Le caratteristiche fisiche ne consentono la posa con le usuali macchine per il trapianto, con l’unica avvertenza di diminuire la tensione in fase di stesura. Anche per la foratura necessaria alla deposizione nel terreno delle piantine non sono richie­ste attenzioni particolari.
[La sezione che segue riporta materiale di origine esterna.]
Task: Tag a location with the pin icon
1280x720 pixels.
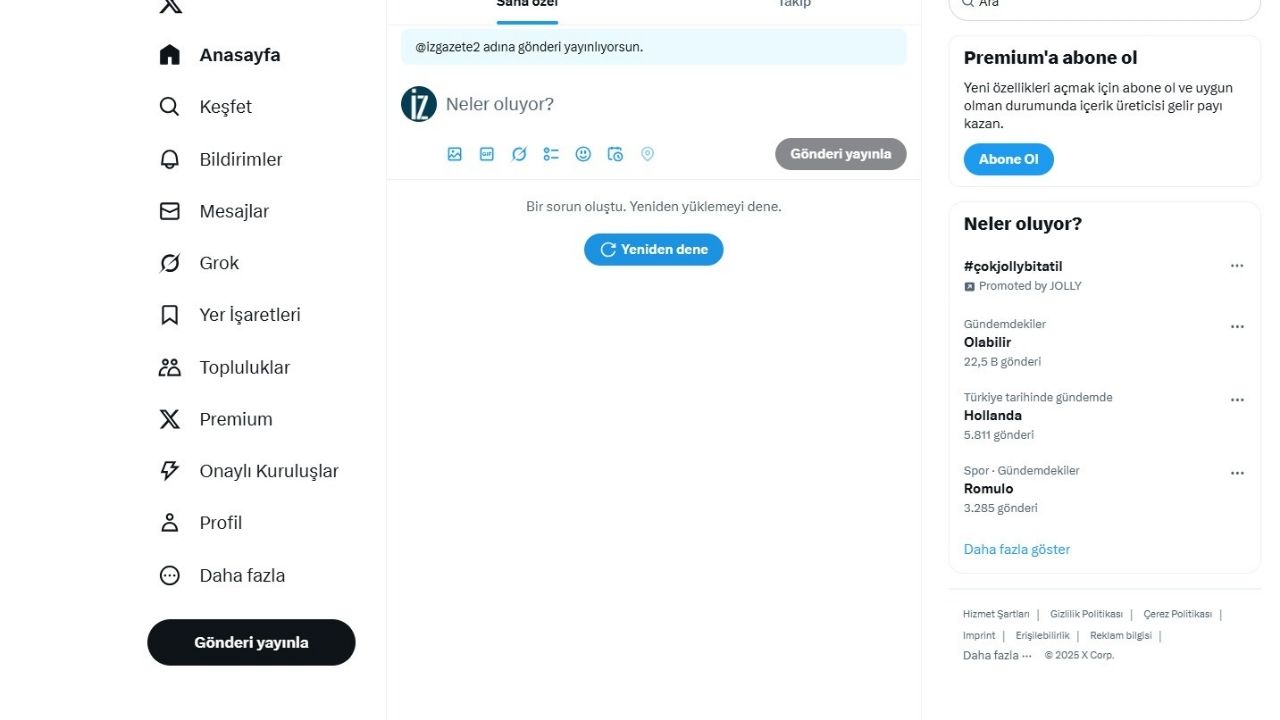Action: coord(647,154)
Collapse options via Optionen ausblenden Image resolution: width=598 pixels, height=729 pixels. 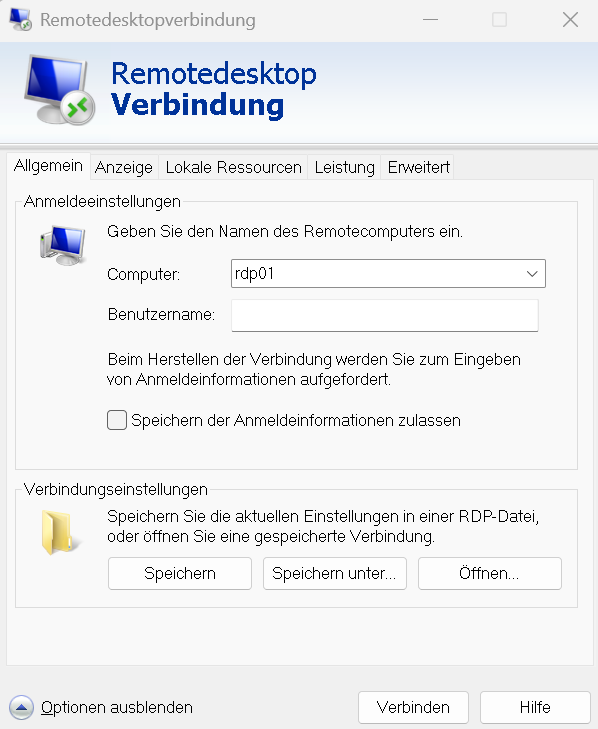click(117, 707)
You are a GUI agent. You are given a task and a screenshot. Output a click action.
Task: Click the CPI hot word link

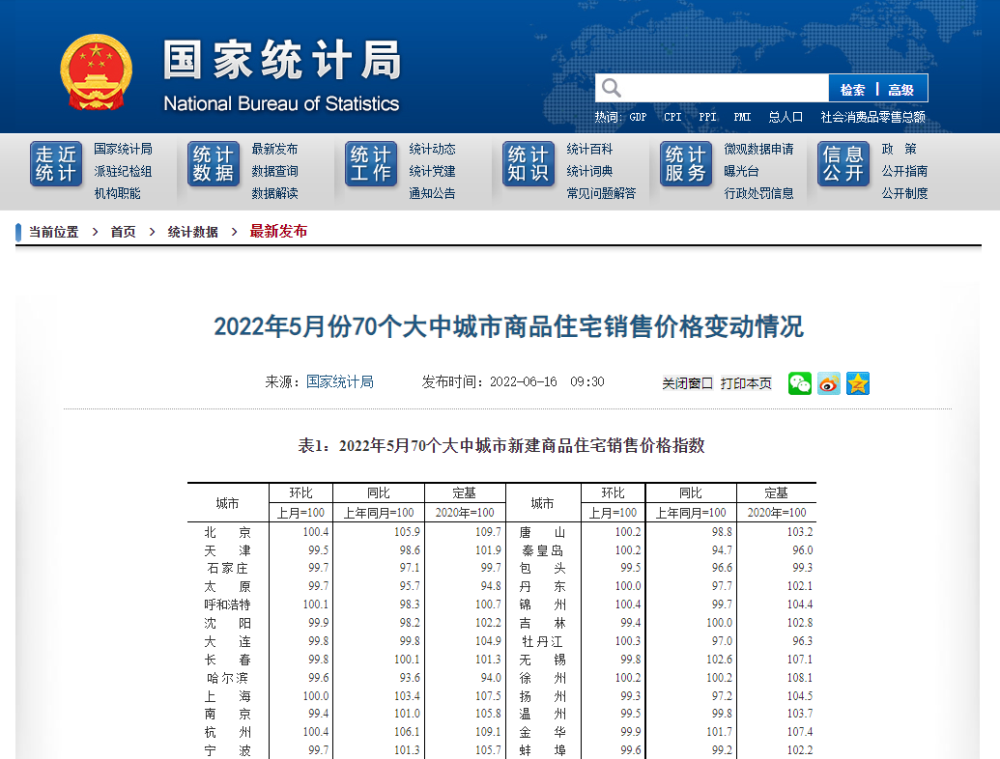pos(672,117)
I costi del film biodegradabile sono sostanzialmente equiparabili a quelli del telo tradizionale, tenendo anche conto che sono azzerati gli oneri per il suo smaltimento.

BOX: Anche con cingoli in gomma

La Checchi & Magli di Budrio (BO) commercializza la Rio 31, una trapiantatrice semovente configurabile da 1 a 8 file azionata da un motore diesel Yanmar da 31 Cv; in virtù della sua ampia versati­lità può essere considerata come un’utility polivalente a trazione idrostatica.

Una delle particolarità di questo modello è che anziché con ruote pneumatiche è equipaggiato con cingoli in gomma da 250 mm di larghezza; ciò comporta diversi vantaggi, tra cui un minor compattamento del soffice letto di semina, grazie alla più ampia area d’appoggio dei cingoli rispetto agli pneumatici.

Inoltre, unitamente alla notevole stabilità conferita dal baricentro molto basso, il miglior grip dei cingoli permette un efficace traslazione della trapiantatrice anche su terreni fino al 60% di pendenza, sia longitudinale che trasversale, senza slittamenti né sbandamenti laterali.